Suffice it to say that I have been obscenely busy, and when I edit I slip into tunnel-vision-mode and drop off the face of the planet. Here I am crawling back on-planet and maybe dancing a little because my month of Going Everywhere and Doing Everything is over.

Your regularly unscheduled writing-related posts will (hopefully) recommence sometime this week.


Emotion and Logic

I was just about to run off to the grocery store when I was struck by a thought. Grocery shopping on hold until further notice.

The other day one of my friends said something to me that struck a chord. It was a brief comment, but it was along the lines of, “Isn’t it weird that logic holds more weight than emotion in determining whether a decision is ‘valid’ or not?”

So I’ve been stewing over that comment for the last few days, because my gut reaction was: But emotion is ridiculously important in decision-making because it abbreviates the logic!

Part of the reason why I cannot dismiss emotion entirely from the decision-making process is that it’s what governs most of my final choices.  By which I mean I don’t make impulsive, consequence-ignoring decisions (that is the usual type of decision implied by ’emotional decisions’, is it not?), but that I am put into a state of emotional dissonance when challenged for a decision. I then know when the decision is ‘correct’ for me because that dissonance evaporates when I make it. If my state of stress persists past the decision-making, then I know I need to re-evaluate the situation because my conscious mind hasn’t dealt with something my subconscious is concerned about.

My personal makeup requires a reason for pretty much everything, so all my life, I’ve made a habit of trying to parse my emotions. This has two results. The first is that it makes my mild anxiety and depression a little bit super awful since logic need not apply. The second is that I am prone to using my emotions as a bellweather for when I need to roll up my sleeves and and get to the bottom of something. In case it isn’t obvious, I journal. All my thoughts get untangled via writing, and usually when this happens, when I actually grapple with the thing my emotions are flailing about, they sort themselves out.

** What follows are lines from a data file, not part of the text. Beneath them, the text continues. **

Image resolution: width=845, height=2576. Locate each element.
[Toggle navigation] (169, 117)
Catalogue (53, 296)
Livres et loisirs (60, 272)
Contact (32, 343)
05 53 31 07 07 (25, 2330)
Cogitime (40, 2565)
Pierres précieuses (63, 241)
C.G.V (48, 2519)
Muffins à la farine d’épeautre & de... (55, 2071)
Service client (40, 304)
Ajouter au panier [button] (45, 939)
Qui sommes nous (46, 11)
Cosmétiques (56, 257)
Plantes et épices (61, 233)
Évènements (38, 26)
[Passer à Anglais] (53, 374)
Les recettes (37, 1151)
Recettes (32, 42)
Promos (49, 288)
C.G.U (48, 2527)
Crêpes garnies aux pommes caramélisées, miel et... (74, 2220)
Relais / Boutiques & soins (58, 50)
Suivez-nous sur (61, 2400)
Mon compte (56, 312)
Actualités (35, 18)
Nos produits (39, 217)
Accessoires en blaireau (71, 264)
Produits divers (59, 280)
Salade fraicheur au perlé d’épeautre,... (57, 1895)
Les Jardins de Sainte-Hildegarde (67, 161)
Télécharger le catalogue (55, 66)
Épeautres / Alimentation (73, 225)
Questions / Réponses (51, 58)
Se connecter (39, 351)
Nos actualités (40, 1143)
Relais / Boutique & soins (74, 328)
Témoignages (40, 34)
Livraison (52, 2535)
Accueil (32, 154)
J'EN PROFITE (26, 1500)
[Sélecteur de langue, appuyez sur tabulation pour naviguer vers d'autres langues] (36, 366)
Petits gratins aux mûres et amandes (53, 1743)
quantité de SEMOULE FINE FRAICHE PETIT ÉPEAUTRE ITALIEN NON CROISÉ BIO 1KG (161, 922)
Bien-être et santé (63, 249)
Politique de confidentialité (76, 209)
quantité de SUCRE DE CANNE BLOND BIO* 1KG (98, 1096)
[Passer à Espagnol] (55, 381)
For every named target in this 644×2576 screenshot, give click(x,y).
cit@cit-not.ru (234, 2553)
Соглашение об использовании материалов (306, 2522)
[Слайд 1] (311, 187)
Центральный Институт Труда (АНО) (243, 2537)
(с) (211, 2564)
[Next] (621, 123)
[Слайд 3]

Because this is how I deal with life in general, I often use the metaphor that emotions are a little black box. Things go in, things come out, and sometimes you can correlate input and output, but other times weird things come out along with nasty blue smoke as the result of an input you though you’d already recorded as producing something else. They’re a complex process, maybe a bit mysterious, but something you can manipulate to a degree if you hit on the right combination of inputs.

All of this–*waves hand toward prior paragraphs*– is sort of the background to the idea that I believe that emotions are the abstract user interface for the mind.

And by abstract, I mean really, very abstract.

As an example of the kind of abstraction I mean, in the Otherland series by Tad Williams, one of the characters has a garden in cyberspace. This garden acts as an abstracting agent for news and events from all over the ‘net. It’s the feed aggregate, the dashboard or hub for every one of his concerns to make their presences known. Except, and this is why the imagery has stuck with me in the however-many years it’s been since I’ve actually read the series, all of the news is represented by physical objects that would otherwise be contained within a garden. I don’t remember what the abstract mappings were in the book, but let’s say the patch of clover represented business concerns. They could be healthy or look kind of wilted to suggest the health of the companies under this guy’s control, or a large bunny could be nibbling on the foliage to suggest the impending hostile takeover that would wreak havoc on his business’s structure. It’s a metaphoric interface, with rain and sunlight and different patches of flora representing different concepts and events. In Otherland, the abstraction of a garden represents raw information made digestible at a glance.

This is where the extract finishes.